11. In the case of Pressure Sensitive System (I) Ltd. v. Aristocraft International Pvt. Ltd., 2001(5) M.P.H.T. 130 (DB) = 2001 (3) MPLJ 530, I, sitting in a Division Bench, came to consider a question regarding fairness of procedure in the matter of grant of contract.

“In case of Raunaq International Ltd. v. I.V.R. Construction Ltd. and Ors., 1999 Arb.W.L.J. 215 (SC) = (1999) 1 SCC 492, relied on by Shri Rajendra Tiwari, Their Lordships of Apex Court have laid down that interference in the writ petition is called for in the matter of award of a contract only when some elements of public interest is involved in entertaining such a petition when the dispute is purely between two tenderers, the Court must be very careful to see if there is any element of public interest involved in the litigation.

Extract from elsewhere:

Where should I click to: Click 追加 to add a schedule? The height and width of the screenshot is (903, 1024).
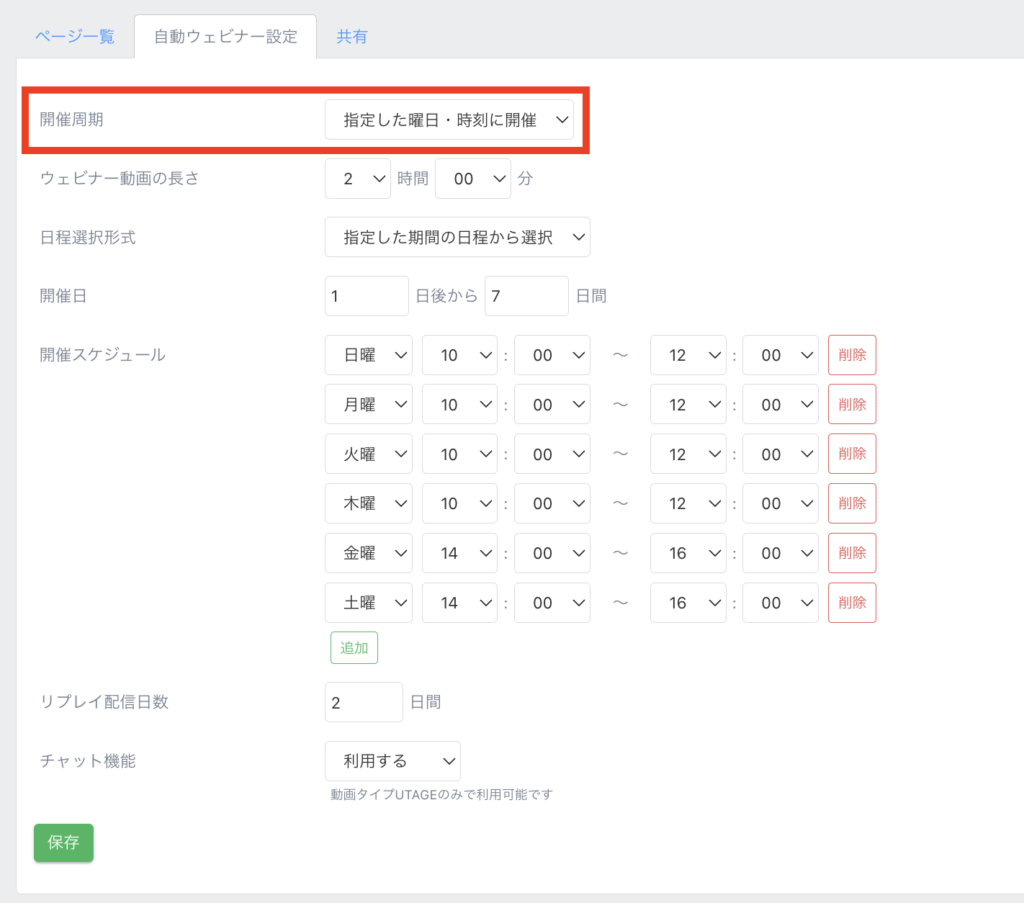point(354,648)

Award of contract is a commercial transaction. While making intervention it has also to be kept in mind that proposed project may be considerably delayed and the result in escalation in the cost and interference is called for only to cater to substantial amount of public interest or the transaction is entered into malafide, the Court should not intervene under Article 226 in dispute between two rival tenderers.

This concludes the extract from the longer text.